::: Exercise input :::

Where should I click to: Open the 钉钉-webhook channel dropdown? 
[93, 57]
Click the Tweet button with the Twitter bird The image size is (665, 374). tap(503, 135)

:::
::: Exercise input :::

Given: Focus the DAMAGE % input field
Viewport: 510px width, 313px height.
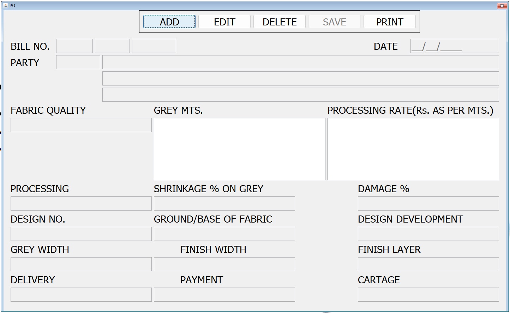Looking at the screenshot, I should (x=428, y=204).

:::

◆ What is being asked ◆
In the data above, retype exactly and only the lines between the one holding "Where should I" and the one holding "Click the Tweet", inclusive.

◆ Answer box ◆
Where should I click to: Open the 钉钉-webhook channel dropdown? 
[93, 57]
Click the Tweet button with the Twitter bird The image size is (665, 374). tap(503, 135)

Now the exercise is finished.